Phan; Secretary, Department of Employment and Workplace Relations
[2006] AATA 76
•2 February 2006
Administrative
Appeals
Tribunal
DECISION AND REASONS FOR DECISION [2006] AATA 76
ADMINISTRATIVE APPEALS TRIBUNAL № V2005/901
GENERAL ADMINISTRATIVE DIVISION
Re: SECRETARY,
DEPARTMENT OF EMPLOYMENTAND WORKPLACE RELATIONS
Applicant
And:THANH-LONG PHAN
Respondent
DECISION
Tribunal: Regina Perton, Member
Date:2 February 2006
Place:Melbourne
Decision:The Tribunal affirms the decision under review.
(sgd) Regina Perton
Member
SOCIAL SECURITY – assurance of support – payments of newstart allowance and parenting payment partnered – failure by Centrelink to contact assurer contrary to legislative provision - waiver of debt by Social Security Appeals Tribunal ‑ special circumstances – decision affirmed
Social Security Act 1991 ss 596A, 1227, 1237A(1), 1237AAD
Social Security Legislation Amendment (Newly Arrived Residents Waiting Period and Other
Measures) Act 1997 s 3(1)
Migration Regulations 1994 Division 2.7, reg 2.38
Re Beadle and Director-General of Social Security (1984) 6 ALD 1
Re Beadle and Director-General of Social Security (1985) 7 ALD 670
Ryde v Secretary, Department of Family and Community Services [2005] FCA 866
Re Mandlawi and Secretary, Department of Family and Community Services [2005] AATA 236
REASONS FOR DECISION
2 February 2006 Regina Perton, Member
1. Mr Thanh-Long Phan (the assurer) signed an assurance of support form on 13 February 2002, at the request of a friend of his brother. The assurance of support concerned Ms Thi Dot Phan, who was migrating to Australia as the wife of Mr Van Men Nguyen. The assurance of support was accepted by the Department of Immigration and Multicultural Affairs (DIMIA), the agency then responsible for arranging such matters. The administration of assurances of support is undertaken by Centrelink, which also administers programs for a number of agencies including the Department of Employment and Workplace Relations (DEWR).

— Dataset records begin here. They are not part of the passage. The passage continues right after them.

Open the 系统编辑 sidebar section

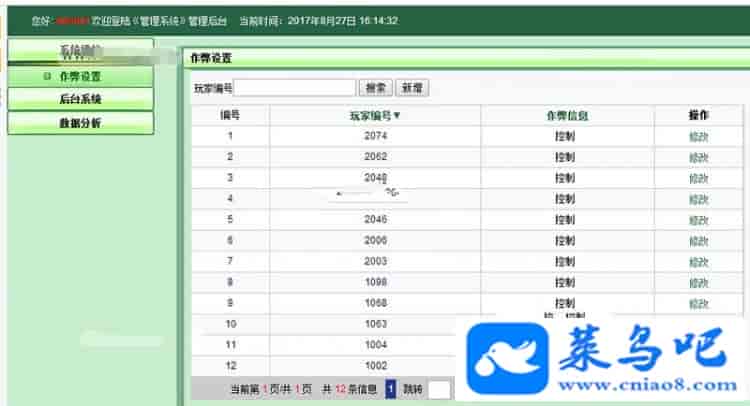[80, 50]
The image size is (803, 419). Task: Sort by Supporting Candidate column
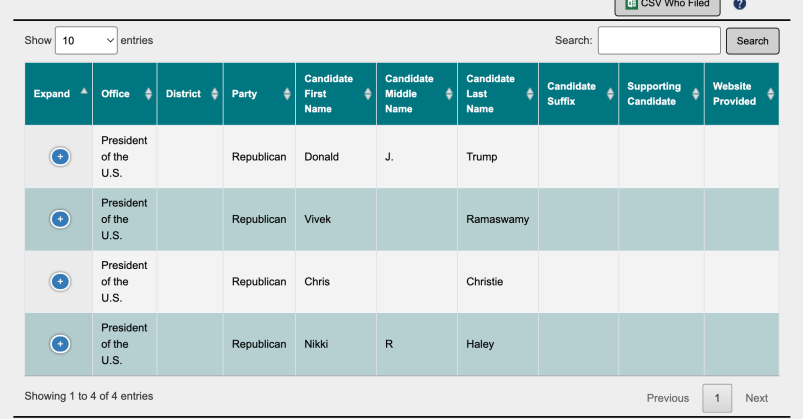(x=661, y=94)
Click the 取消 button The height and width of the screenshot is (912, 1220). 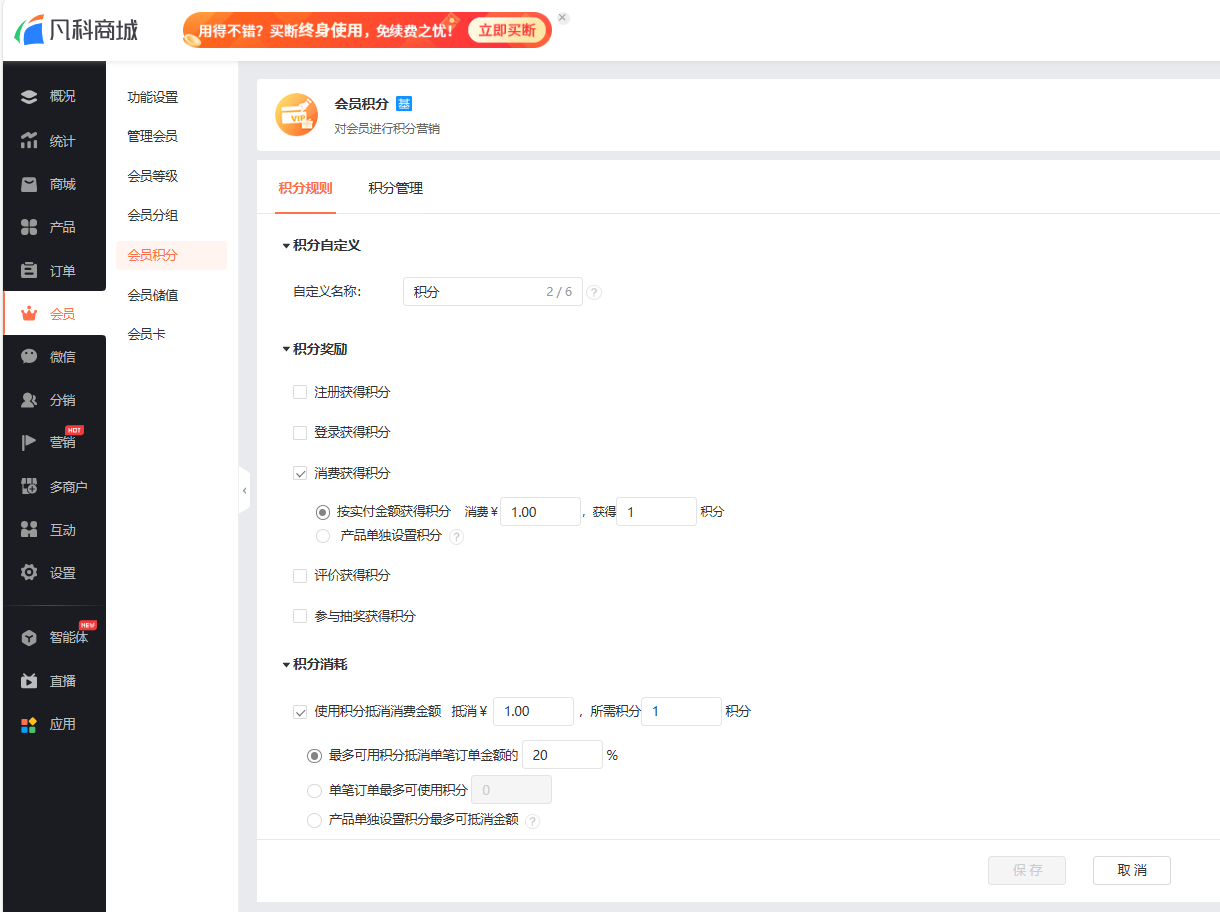tap(1131, 870)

2. Ms Phan, who is not related to the assurer, arrived in Australia on 9 April 2002 on a spouse visa. Ms Phan applied for Newstart allowance (NSA) on 7 November 2002. She was paid NSA from 28 October 2002 to 6 June 2003, the total amount paid being $5387.82. Ms Phan gave birth to a son on 26 March 2003. On 6 June 2003, she applied for Parenting Payment (Partnered) (PPP) and was paid PPP from 7 June 2003 to 10 February 2004. The total amount of PPP received was $5147.99
3. On 18 February 2004, 15 March 2004 and 27 April 2004, Centrelink wrote to the assurer at the home address given in the assurance of support form signed in February 2002. Centrelink informed the assurer he was liable to repay $10,535.81 which Ms Phan had received as benefits. The assurer did not receive the letters as he had moved. The assurer had sold that home after his contract job as an IT professional terminated and he became unemployed. Centrelink records indicate the correspondence was returned undelivered.

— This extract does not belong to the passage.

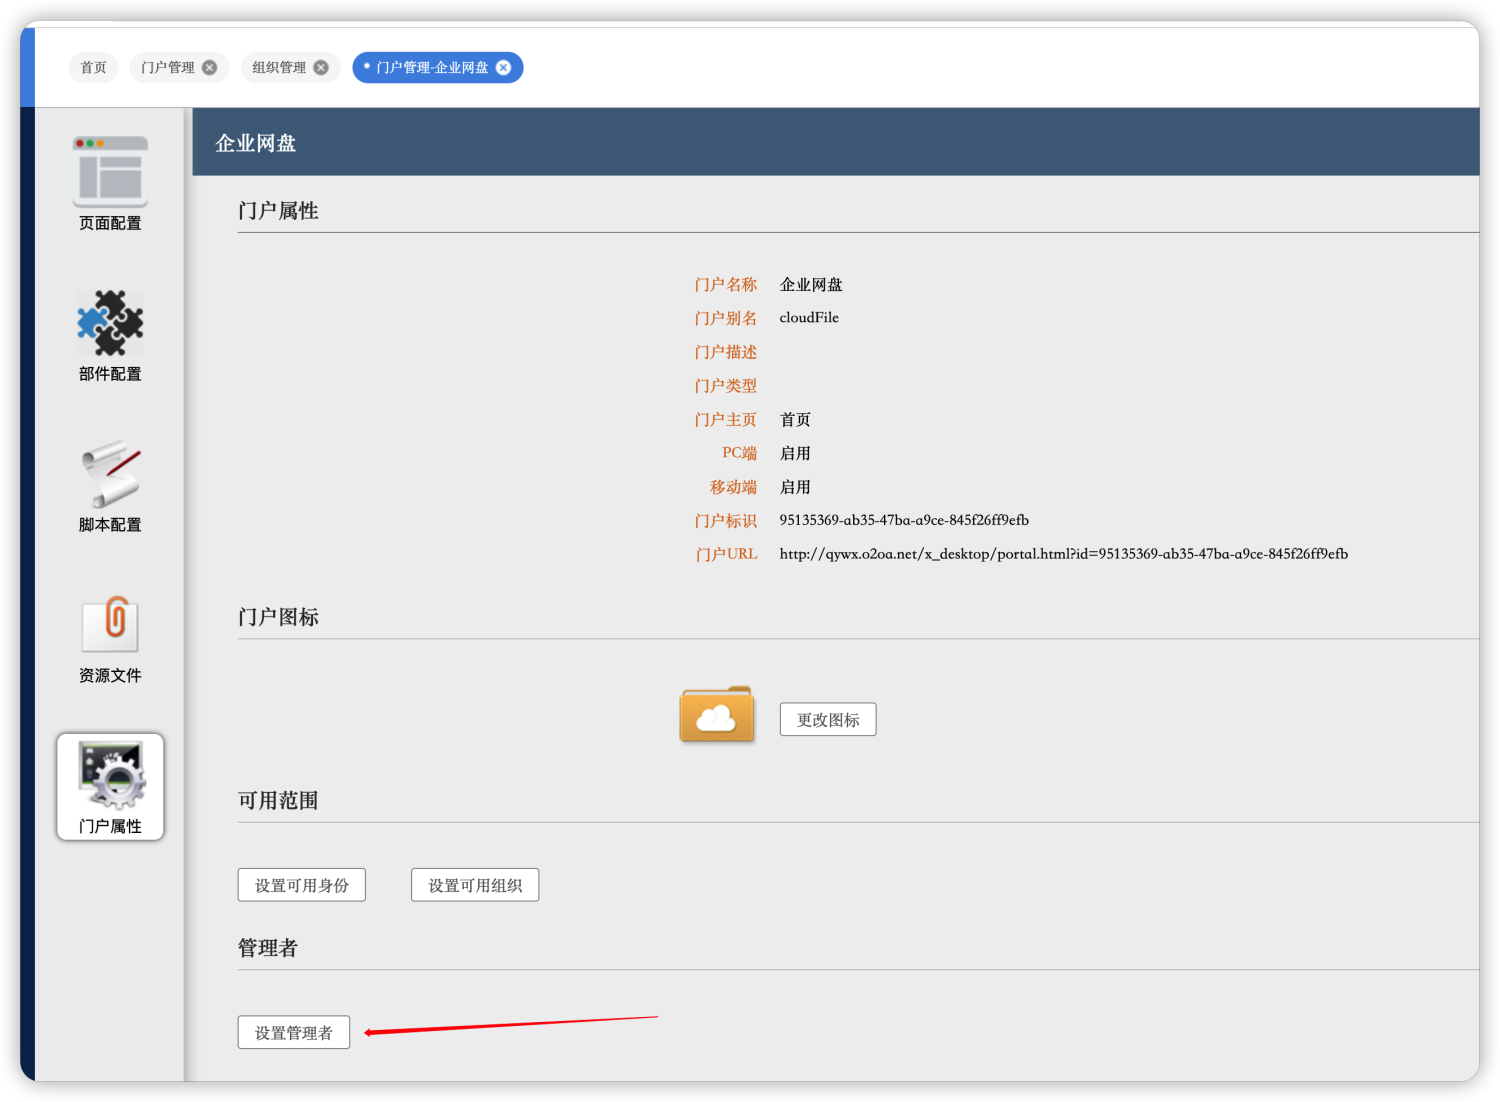
Task: Close the 组织管理 tab
Action: click(x=321, y=68)
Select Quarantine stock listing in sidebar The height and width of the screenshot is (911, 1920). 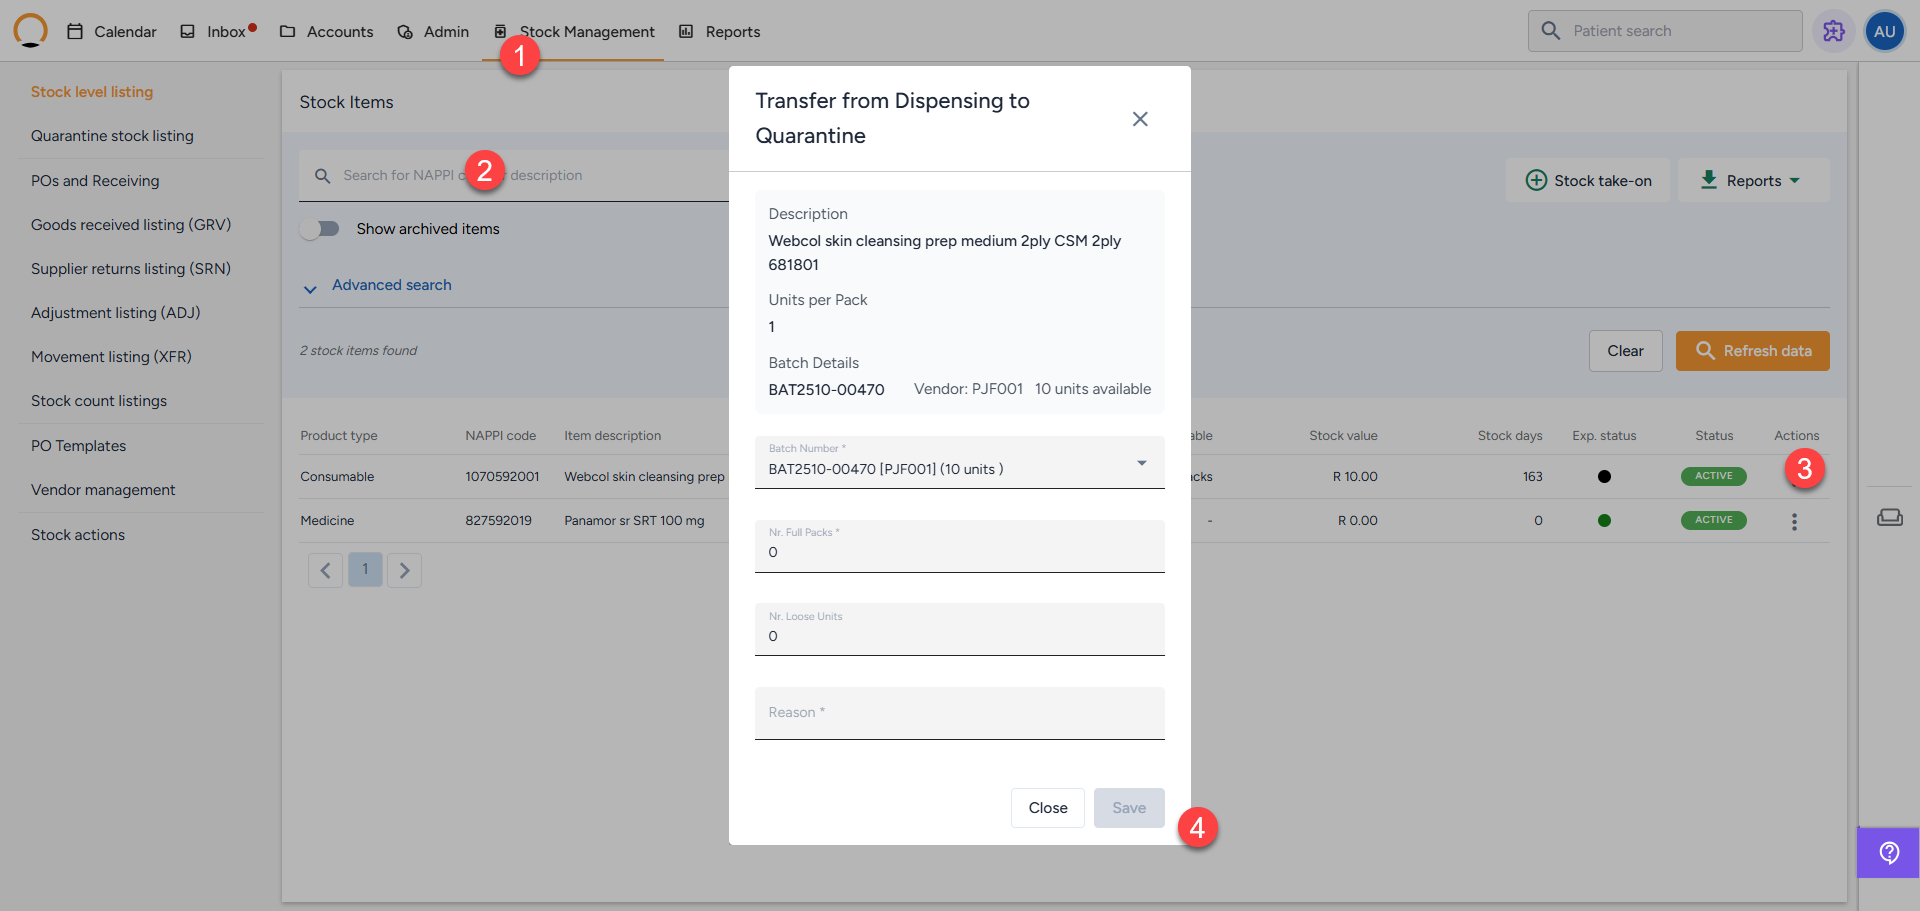(x=112, y=136)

4. On 8 January 2005, through cross-matching of internal Centrelink records, the assurer’s then current address was located. Centrelink wrote to him on that day advising him about his Centrelink account with an amount owing of $10,459.44. There was no mention in the letter of the source of the debt. On 11 January 2005, the assurer rang Centrelink and was informed about how the debt arose.
5. On 17 January 2005, the assurer sought reconsideration of the decision to create the debt and enforce the assurance of support. He provided a chronology of his awareness of the debt and arguments as to why he should not be required to pay back the benefits paid to Ms Phan. The assurer had recommenced work by then and Centrelink garnisheed his wages prior to a reconsideration of the decision to raise the debt taking place. On 3 March 2005, an authorised review officer decided that the garnishment was valid.
6. On 5 May 2005, solicitors acting for the assurer sought documents relating to the assurance of support and the accumulation of the debt under the Freedom of Information Act 1982. On 1 June 2005, the solicitors expressed concern about the lack of acknowledgement of the FOI request and the absence of an ARO review of the imposition of the debt. The ARO decision of 3 March 2005 had only been about the garnishment of the assurer’s wages, rather than whether the debt was payable. On 7 June 2005, an ARO affirmed the decision that there was a debt, notwithstanding departures from procedure by Centrelink.
7. On 1 September 2005, the Social Security Appeals Tribunal (SSAT) waived the assurer’s debt on the basis that there were special circumstances that warranted its waiver.
8. On 10 October 2005, DEWR, through Centrelink, lodged an application for review with this Tribunal on the basis that there were no special circumstances in this case which warranted waiver of the debt.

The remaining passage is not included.